AHOMICIDE in Camden Friday morning was the 59th of the year, setting a one-year record for slayings in a city that has long struggled with violence.

Prosecutors said the killing occurred in the Fairview neighborhood, a relatively remote area that was once the most bucolic and among the most peaceful parts of the city.

Charles Nicholson, 44, was shot multiple times through the window of his car as he sat parked on a street not far from the Black Horse Pike, and was found dead when police arrived, authorities said.
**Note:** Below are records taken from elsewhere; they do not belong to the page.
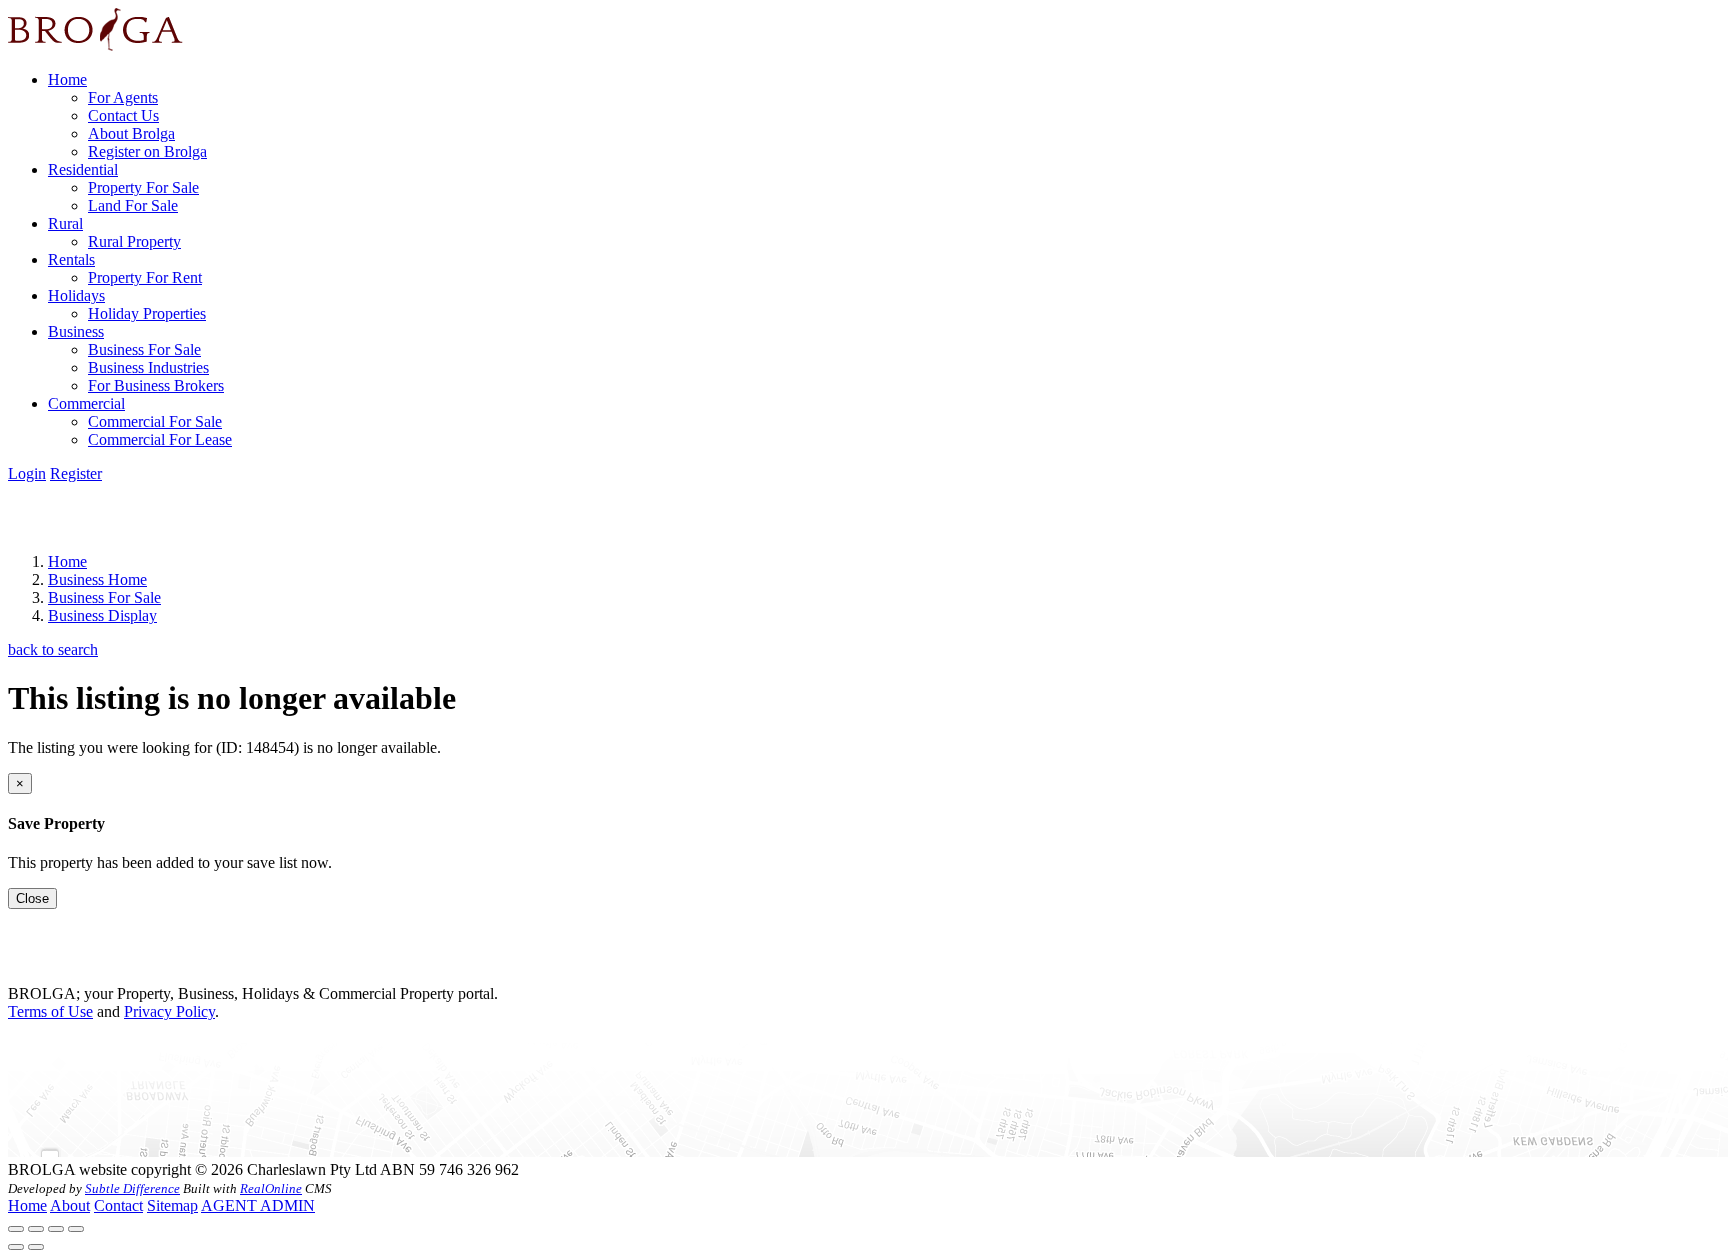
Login (27, 473)
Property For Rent (145, 277)
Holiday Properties (147, 313)
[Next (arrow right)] (36, 1247)
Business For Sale (144, 349)
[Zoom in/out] (76, 1229)
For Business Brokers (156, 385)
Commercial (86, 403)
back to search (53, 649)
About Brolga (131, 133)
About (70, 1205)
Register (76, 473)
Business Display (102, 615)
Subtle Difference (132, 1188)
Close (32, 898)
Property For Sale (143, 187)
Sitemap (172, 1205)
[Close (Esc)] (16, 1229)
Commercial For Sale (155, 421)
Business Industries (148, 367)
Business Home (97, 579)
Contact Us (123, 115)
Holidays (76, 295)
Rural (65, 223)
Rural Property (134, 241)
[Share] (36, 1229)
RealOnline (271, 1188)
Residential (83, 169)
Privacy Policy (169, 1011)
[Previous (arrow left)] (16, 1247)
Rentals (71, 259)
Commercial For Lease (160, 439)
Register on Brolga (147, 151)
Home (67, 79)
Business (76, 331)
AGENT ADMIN (258, 1205)
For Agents (123, 97)
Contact (118, 1205)
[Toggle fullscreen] (56, 1229)
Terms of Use (50, 1011)
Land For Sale (133, 205)
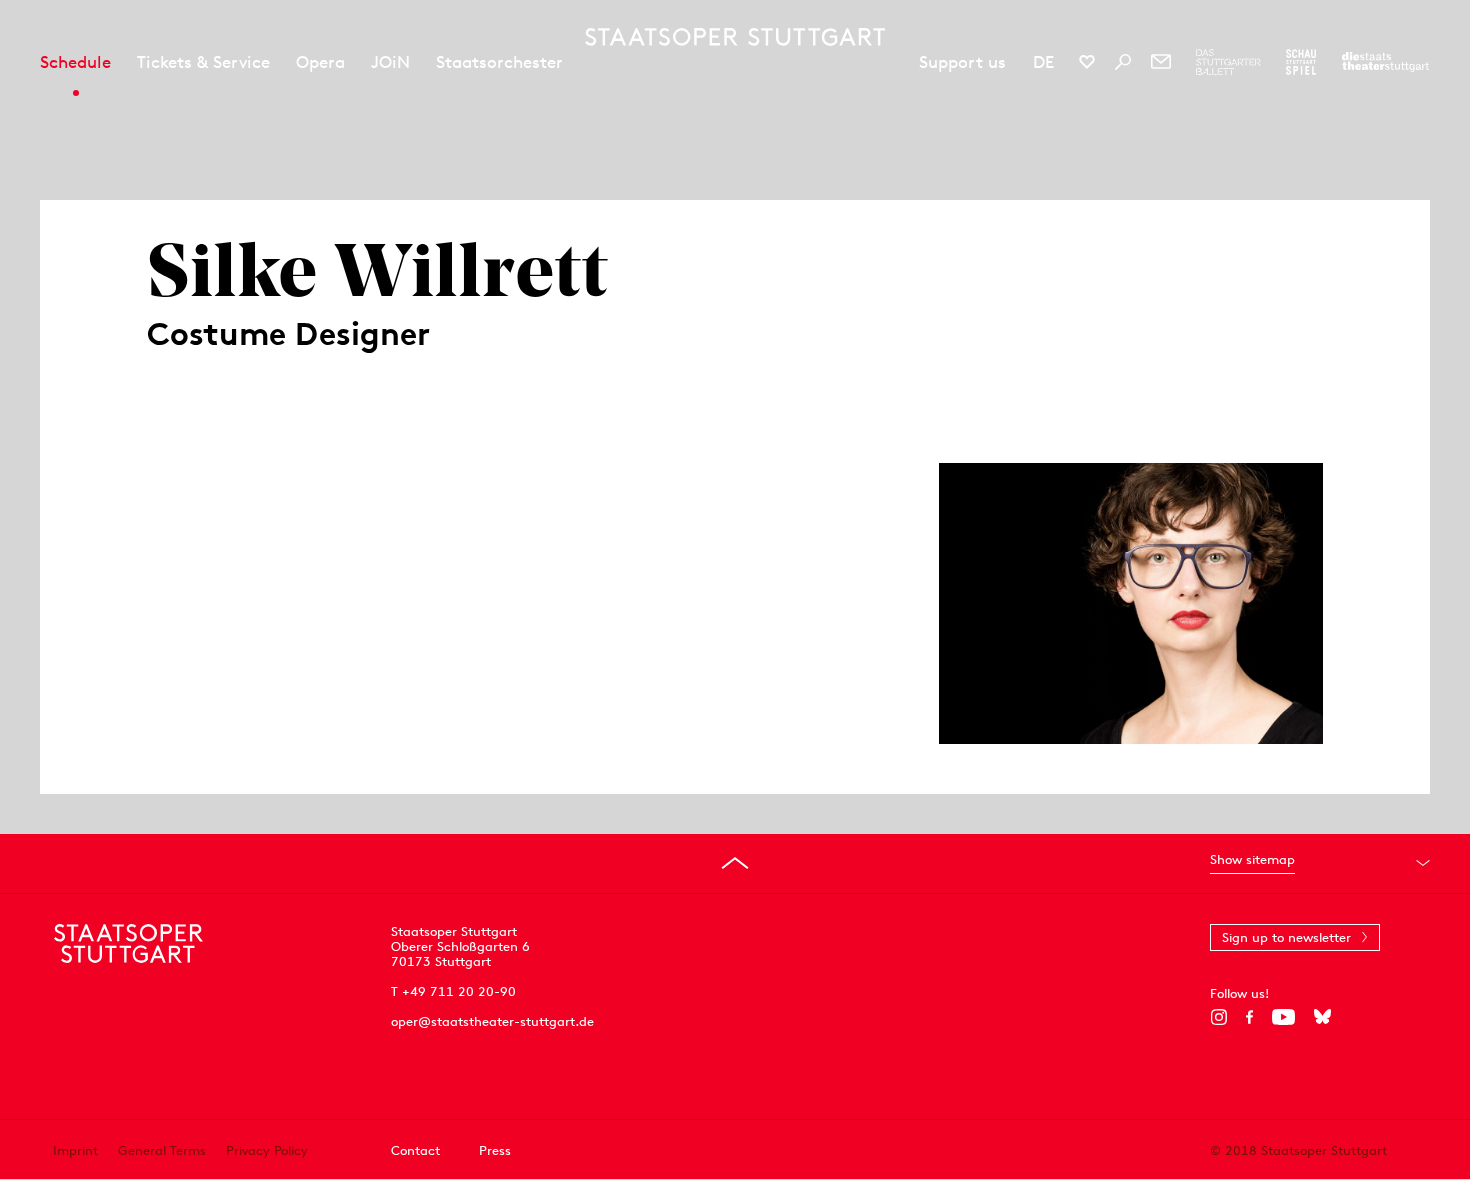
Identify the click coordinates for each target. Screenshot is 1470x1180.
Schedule (75, 62)
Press (495, 1149)
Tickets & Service (203, 62)
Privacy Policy (267, 1149)
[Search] (1123, 62)
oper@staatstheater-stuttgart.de (492, 1021)
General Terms (162, 1149)
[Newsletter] (1161, 62)
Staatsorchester (499, 62)
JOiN (390, 62)
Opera (320, 62)
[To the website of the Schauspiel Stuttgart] (1301, 62)
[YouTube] (1283, 1017)
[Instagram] (1218, 1017)
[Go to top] (735, 863)
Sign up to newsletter (1286, 937)
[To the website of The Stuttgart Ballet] (1228, 62)
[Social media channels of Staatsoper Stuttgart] (1087, 62)
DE (1043, 62)
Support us (962, 62)
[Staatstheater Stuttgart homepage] (735, 37)
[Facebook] (1249, 1017)
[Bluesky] (1322, 1017)
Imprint (75, 1149)
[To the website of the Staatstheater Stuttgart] (1385, 62)
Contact (415, 1149)
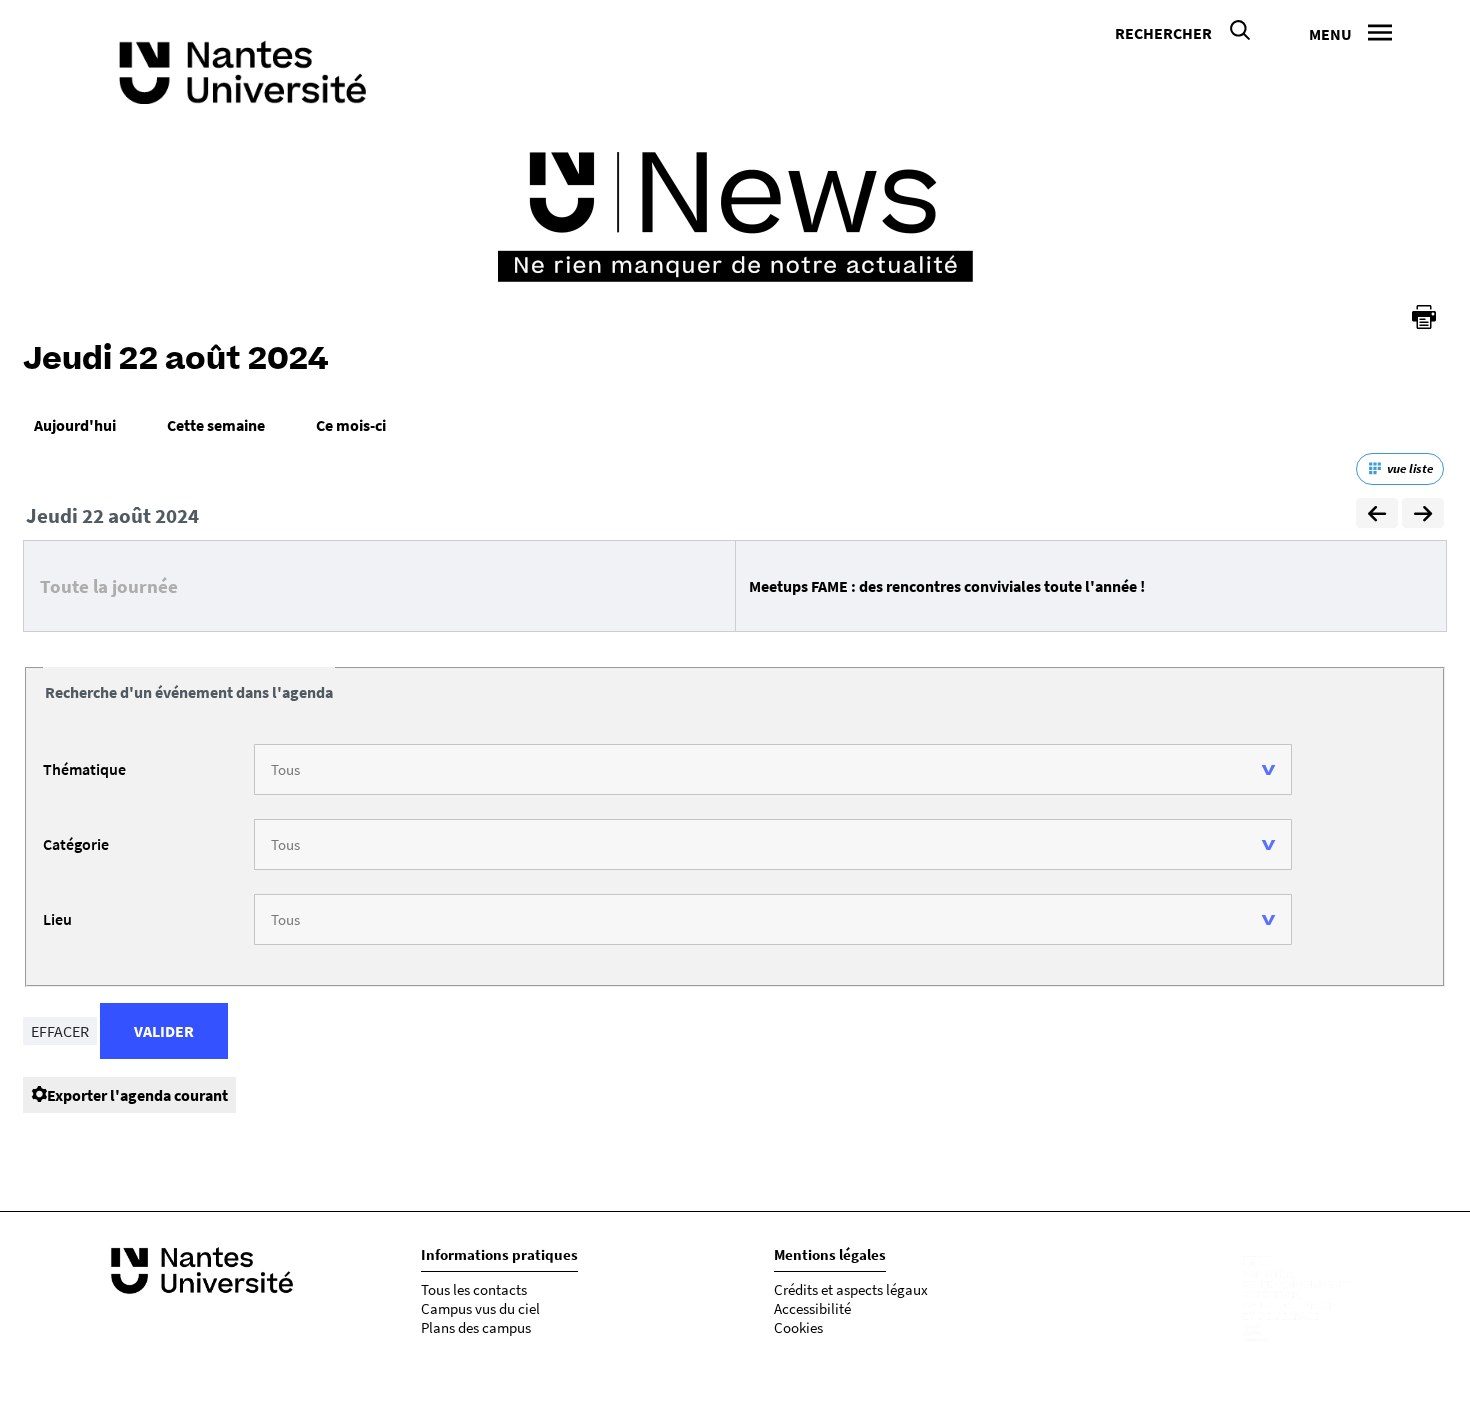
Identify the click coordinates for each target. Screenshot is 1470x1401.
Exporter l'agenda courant (137, 1095)
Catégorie (76, 844)
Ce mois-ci (351, 425)
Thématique (84, 769)
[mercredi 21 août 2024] (1377, 516)
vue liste (1410, 468)
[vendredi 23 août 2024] (1423, 516)
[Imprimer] (1424, 317)
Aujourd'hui (75, 425)
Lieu (57, 919)
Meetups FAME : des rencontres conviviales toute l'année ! (947, 586)
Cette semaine (216, 425)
His death means that 2012 has surpassed 1995 as the year with the most slayings in city history.

If New Jersey, with 8.8 million people, had the same homicide rate over a full year, that would translate into more than 7,000 murders per year, or about 20 times as many as it has in a typical year.

Another cross will be planted in front of City Hall by a group of activists commemorating homicide victims there, another candle will be lit at a sad year-end traditional vigil.

With about 77,000 residents, Camden regularly ranks as one of the nation's poorest and most violent cities, even in years with relatively few homicides.

It's been a tough time in the business of policing the city. In January 2011, nearly half the police force was laid off in a budget crunch.

The Camden County government is now taking applications for a new police force it's forming to replace the city's department. The new force is expected to have lower per-officer expenses because more officers will start at the low end of the pay scale and old contractual obligations such as shift differentials can be avoided.